Is there a way to track AI usage from the DT4 side? (Requests, Input, Cached input, Output)
In my OpenAI account, I added $20 as a test, expecting that amount to last a couple of weeks because of careful low usage. I asked, I think, 2 questions and it drained the $20 in about 24 hours. I am trying to understand how the money was spent.
My organization is currently in Usage tier 1. The model that I have set is GPT 4.1 (nano). Auto usage. I am not using image generation, nor transcription.
From the OpenAI reports side it shows that there were 853 requests. Total use $19.46. (gpt-4o-2024-08-06, input $3.922 total.) (gpt-4o-2024-08-06, cached input $3.2 total.) (gpt-4o-2024-08-06, output $12.336 total.)
From the DT4 side I would like to keep track of when and where requests are being made. Is there any way that can I best achieve this?
At this burn rate I could easily be spending $200 per month and that is not realistic for my budget.
What kind of questions and what was selected? For each model the used input/output tokens are shown in Settings > AI > Chat.
DEVONthink 4.0beta2 doesn’t even support GPT-4o anymore, do you use your API key anywhere else? Do you use chat actions/placeholders in smart rules or batch processing? Or features like Data > Tags > Add Chat Suggestions to Documents or Tools > Summarize Documents via Chat?
E.g. I perform many tests almost every day, some of them automated, others not. And the total costs for Anthropic, OpenAI, Mistral, Google, Perplexity & Replicate.com during the last two years didn’t exceed few hundred dollars or less than a ChatGPT subscription each month.
But the used documents are relatively small usually and I use the cheapest models for testing as the more expensive ones should be able to handle things if even the cheap models can do it. Ironically that’s not always the case…
In general the output cost was the largest cost:
Total use $19.46. (gpt-4o-2024-08-06, input $3.922 total.) (gpt-4o-2024-08-06, cached input $3.2 total.) (gpt-4o-2024-08-06, output $12.336 total.)

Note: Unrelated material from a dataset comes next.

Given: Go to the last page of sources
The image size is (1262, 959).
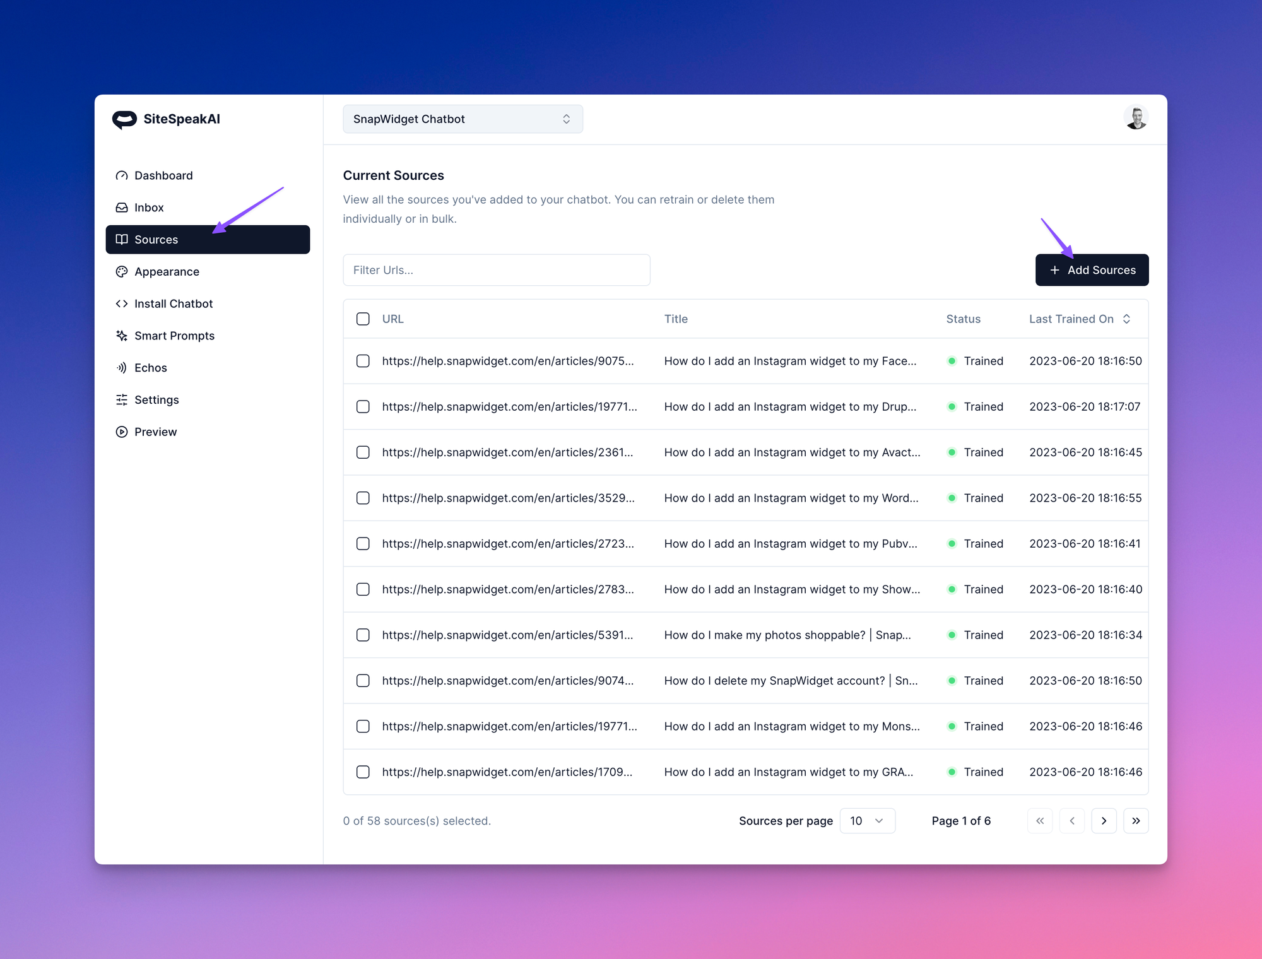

Specifically, what entailed that output cost I have not been able to really determine. The chat.log is over 800 pages, just for 2 days of use. Lots of repetitive text. I spent some time going through it, also attempting to cross reference with the log from OpenAI but got nowhere.
For sure I will have the chat.log open when I begin testing again. I am thinking that it is a good practice to be very aware of the inputs and outputs when using these AI tools. This is a case where we are throwing money at the service and have little idea of the value of what we get back. Eventually, like cell phone service, it has to migrate to bundled pricing.
The difference is actually much larger typically, e.g. Anthropic 5 times, Mistral 3-5 times, OpenAI 4 times, Gemini 2.5 Pro 8 times or Gemini 2.5 Flash up to 23 times in case of reasoning.
But when processing documents or search results, the input tokens make up the majority of the costs usually. Only when e.g. translating, transforming or rewriting text or using only the LLMs knowledge the output tokens are the more important ones.